Pero en esta sociedad, donde todo tiene un precio, hay ilusiones que se cotizan caras. Carísimas. Como la vivienda, convertida en negocio por obra y gracia de especuladores a los que se la traía al pairo el trinar de los gorriones, el olor a café y los recuerdos. Una peligrosa transformación porque en los negocios siempre hay quien llena las alforjas y quien las vacía –o mejor dicho, se las vacían-. Fue entonces cuando sus ilustrísimas miraron para otro lado. Que la gente asumía una deuda que duplicaba su renta, pues que la asuman. Que se firmaban hipotecas por cuarenta años, pues que las firmen. Que se pagaban 3.000 euros por un puto metro cuadrado, pues que los paguen. El crédito era inagotable, España crecía al 4 por ciento y nuestro presidente fumaba puros habanos en el despacho oval mientras Bush y Schroeder le reían las gracias.
Pero los puros habanos siempre se acaban. Como las fiestas y las ínfulas de falsos ricachones. Y la burbuja estalló, la economía se desplomó y el mundo se fue al garete. Con las familias, sus casas y sus ilusiones dentro. Y entonces fue cuando vimos la cara más desabrida de la pobreza. La de aquéllos que no pueden pagar la casa porque no tienen para comer. La de miles y miles de biografías truncadas porque un día recibieron la primera carta. “Estimado señor, lamentamos comunicarle que hoy hemos procedido a ejecutar la hipoteca”. La segunda. “Estimado señor, en virtud de la ley hipotecaria, el próximo jueves debe abandonar su domicilio”. Y la tercera y definitiva. “Estimado señor, ante los desobedecimientos reiterados, una comisión judicial se personará en la finca para hacer efectivo el embargo de su residencia”. Y entonces, el estimado señor, que un día soñó con los correteos de los chiquillos por el pasillo, el olor a café y los pajarillos, decide sentarse en el escritorio.

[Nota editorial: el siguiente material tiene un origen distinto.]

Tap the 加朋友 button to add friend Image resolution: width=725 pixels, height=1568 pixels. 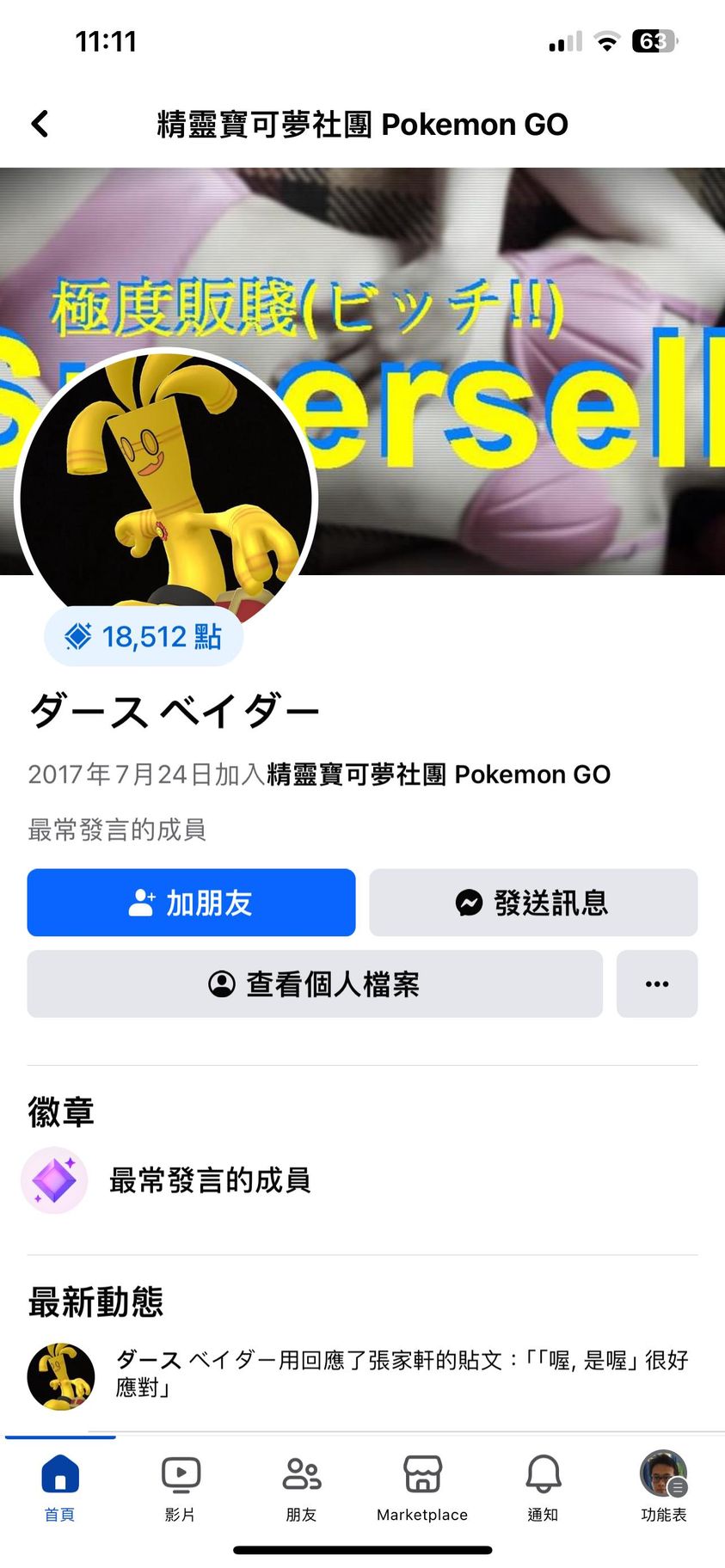pyautogui.click(x=191, y=903)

Escribir una notita para decir “no puedo más”. Abrir la ventana. Y tirarse por ella acabando con las ilusiones y con su existencia.
Amigos y amigas, lectores todos, ésta es la verdadera crisis. La crisis de la ilusión, que es más peligrosa que la del dinero porque una antecede a la otra. Y la única solución pasa por recuperarla. Por rescatarla. Por arrebatársela a los que impunemente la quitaron. Entonces, sólo entonces, estaremos en disposición de abrir nuevamente el balcón de par en par. Respirar fuerte. Y en vez de dejar una amarga despedida en un pósit, asomarnos para gritar con todas las fuerzas: “¡Jodeos, cabrones, que nunca me venceréis!”.